_Exercise text_:
----

I really have even less excuse than other people. I have sat in a church pew alone on a holiday and watched people file by at the end of a service, heading to full homes and cheerful holiday dinners, while nobody so much as said "Hi" in my direction to the single mom whose kids were away. I would roll my eyes at myself and my seeming semi-pariah status in church. I know what that's like. I wondered (a little self-righteously, no doubt) if they were blind.
I remember when another church member had her husband go overseas on business for a year, and how the church rallied behind her as she tried to raise her children alone for a year. There were sign-up lists for helping her with home repairs and yardwork, sign-up lists for sending supporting emails and phone calls. I thought it was something of a slap in the face to those of us who are alone 24/7/365 but there isn't a similar effort. I vented to on-line friends of the situation -- and was that ever an eye-opener. One person who has never met me told me, very confidently, that the reason nobody was interested in helping me was that I must be the kind of person who never helped others when they were in need. I disagreed, but didn't want to blow my own horn so offered no details. As she continued to insist that I must be a very unhelpful person to draw such cold responses from people, I finally (and against my better judgment) listed various ways in which I helped people in my family, neighborhood, church, and wider community. She did instantly change her approach; she told me that the reason nobody was interested in helping me was that I must be the kind of person who seemed like I never needed help. The one thing I learned from that experience was: if someone doesn't want to help, not only will they not help, but they will also manage to blame the person they're not helping for that decision. Again I wondered (a little self-righteously, no doubt) if they were blind.

----

_Entries shown_:
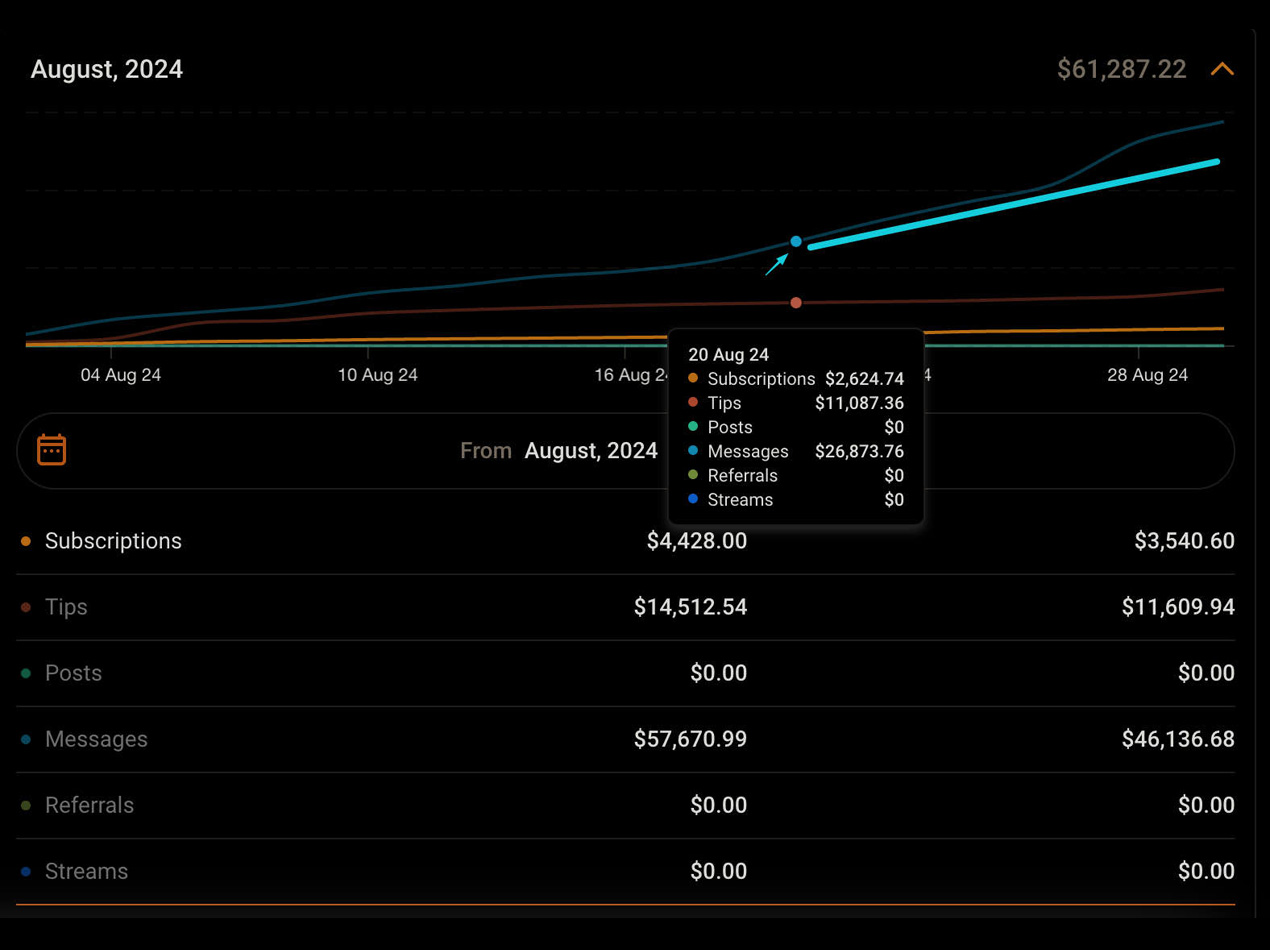
Task: Click the August, 2024 heading
Action: pos(107,69)
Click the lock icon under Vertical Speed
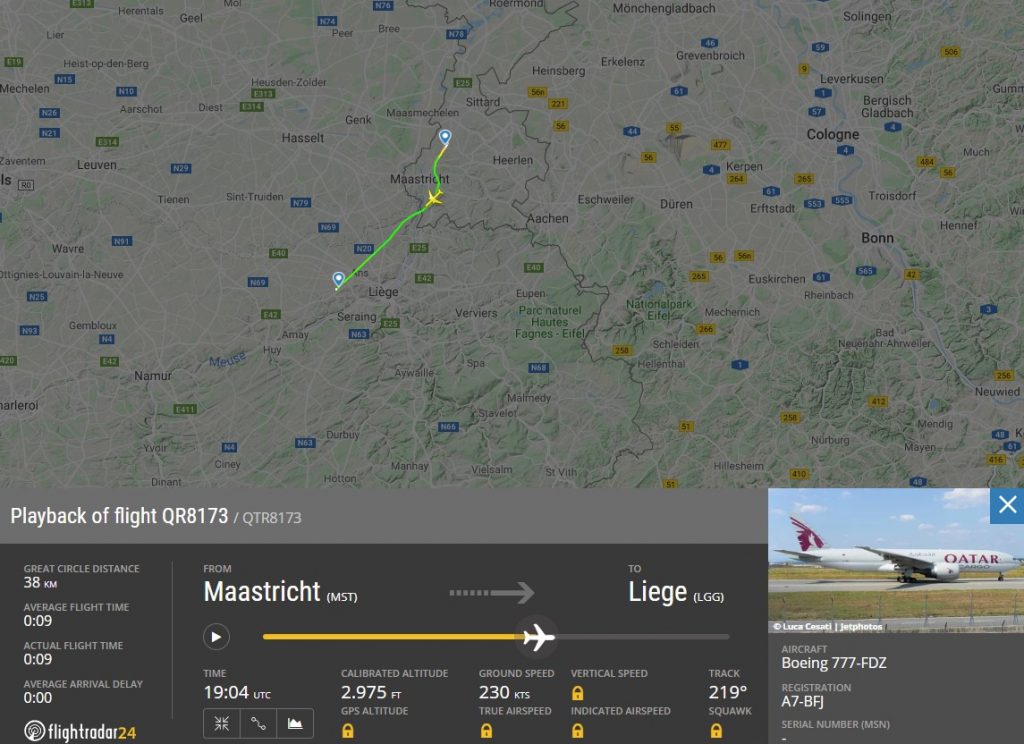The width and height of the screenshot is (1024, 744). [x=577, y=693]
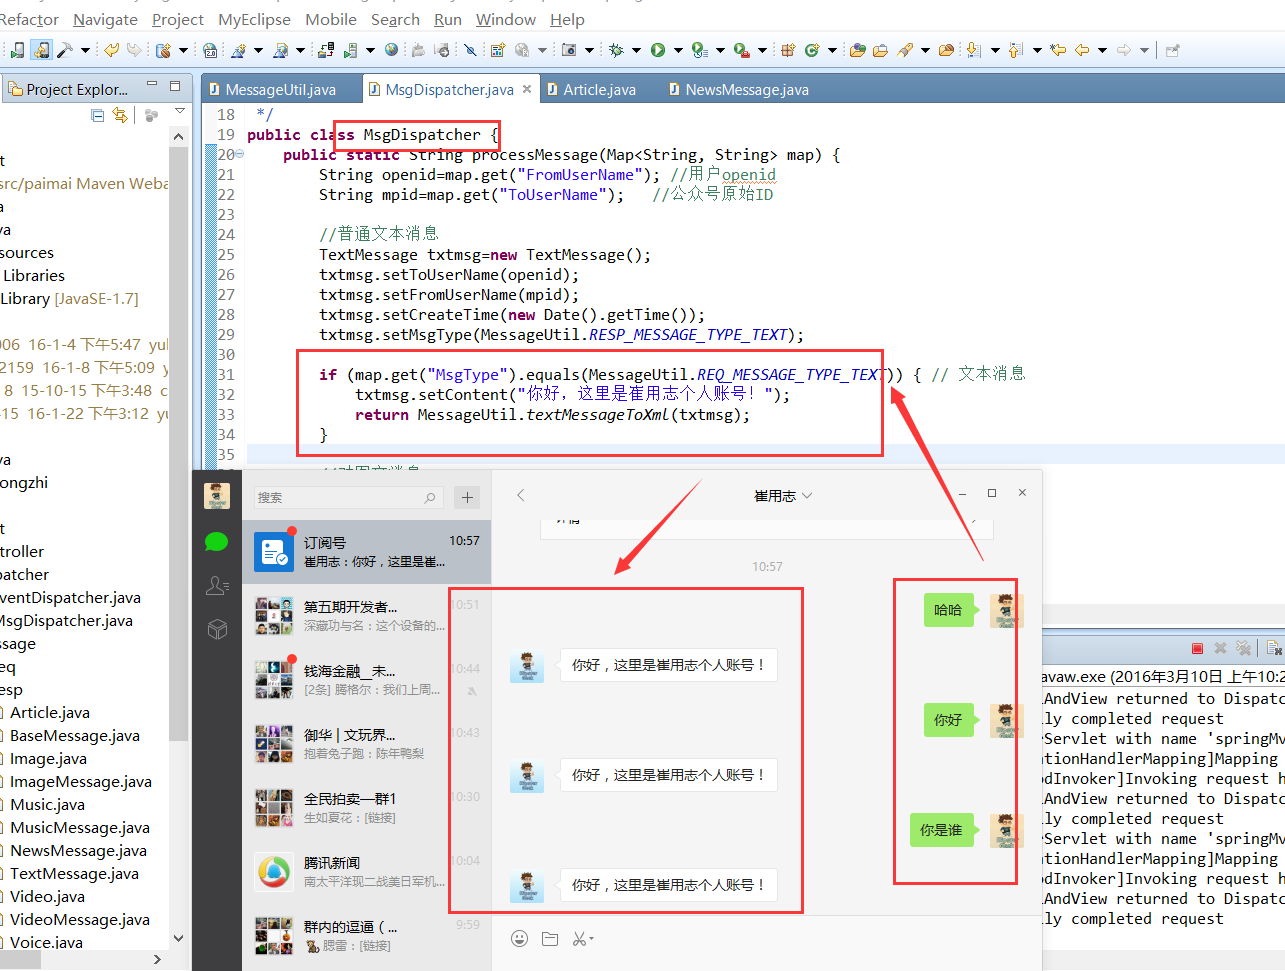Viewport: 1285px width, 971px height.
Task: Open the WeChat emoji picker
Action: pyautogui.click(x=519, y=938)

----

_Required tasks_:
• A. In the church essay, in which groups did the writer say she helped people?
• B. According to the church essay, how long did the other church member's husband go overseas on business?
The data come from a separate source.

_Answers for the tasks_:
• A. Family, neighborhood, church, and wider community

• B. For a year